If taken, the drug can produce effects such as pain relief, euphoria, relaxation, confusion, drowsiness, dizziness, nausea, vomiting, urinary retention, pupillary constriction, and respiratory depression.

If one was to overdose, the symptoms may look like stupor, cold and clammy skin, changes in pupillary size, coma, cyanosis, and respiratory failure leading to death. The number of drug overdose deaths in 2021 jumped 15 percent to nearly 108,000. Obviously, fentanyl has contributed mightily to this number, but there is another combination that is becoming just as deadly.

Tranq is the name of this drug and it is a combination of fentanyl and the animal sedative Xylazine. One of the horrible effects of this combined drug is a flesh-eating abscess. Across the country and into Mexico, the DEA has continued the losing battle to keep these combinations of drugs, along with fentanyl itself, from finding its way into the hands of pushers and users.

More and more, though, they are seeing fentanyl being turned into illegal pills like oxycodone. Scott Oulton is the DEA’s Office of Forensic Sciences deputy assistant administrator and says, “Over 99% of what we see are fake.

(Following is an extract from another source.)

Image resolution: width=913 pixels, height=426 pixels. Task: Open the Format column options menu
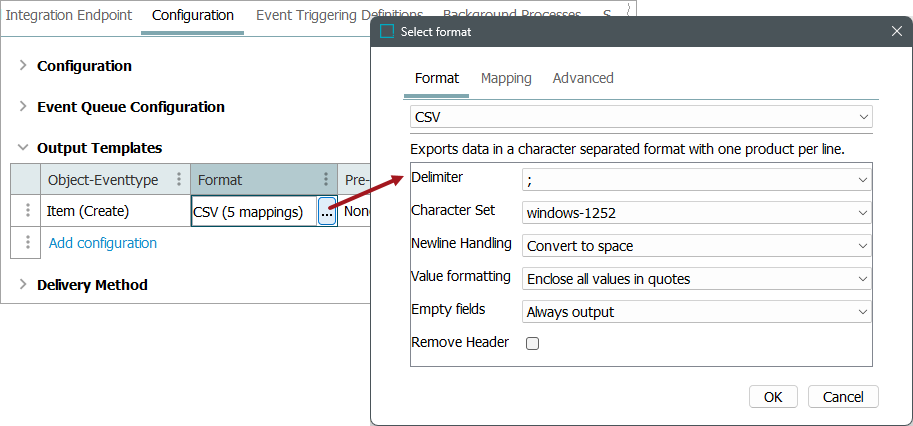(x=326, y=179)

They contain fentanyl.” He claims that 800 grams of the drug could easily be turned into 400,000 to 500,000 fake and potentially deadly pills.


The University of Houston team is very excited with the fentanyl vaccine breakthrough results they have seen in their lab rats and look forward to starting the human trials, where they believe they will see the same positive results. Their immediate plan is to begin manufacturing a clinical-grade fentanyl vaccine in the next few months so they can actually start testing in humans.

“We are very excited to be moving forward in manufacturing the vaccine,” Haile said. “And once we get the clinical-grade material, the next step is to do toxicology testing for the FDA.” The researchers also wanted to point out that the vaccine, as tested, “did not cause any adverse side effects” to any of the rats involved in the vaccine studies.

Clinical trials would begin after the fentanyl vaccine FDA approval, with the ultimate hope that after approval and trials, they can start selling the vaccine within a three-to-four-year timeframe.

“I would call it hope,” Haile said. “And you know, ‘game changer’ as well, primarily because the medications that we use presently aren’t addressing the opioid epidemic. In fact, the opioid epidemic is getting worse. And so we need a different treatment strategy.”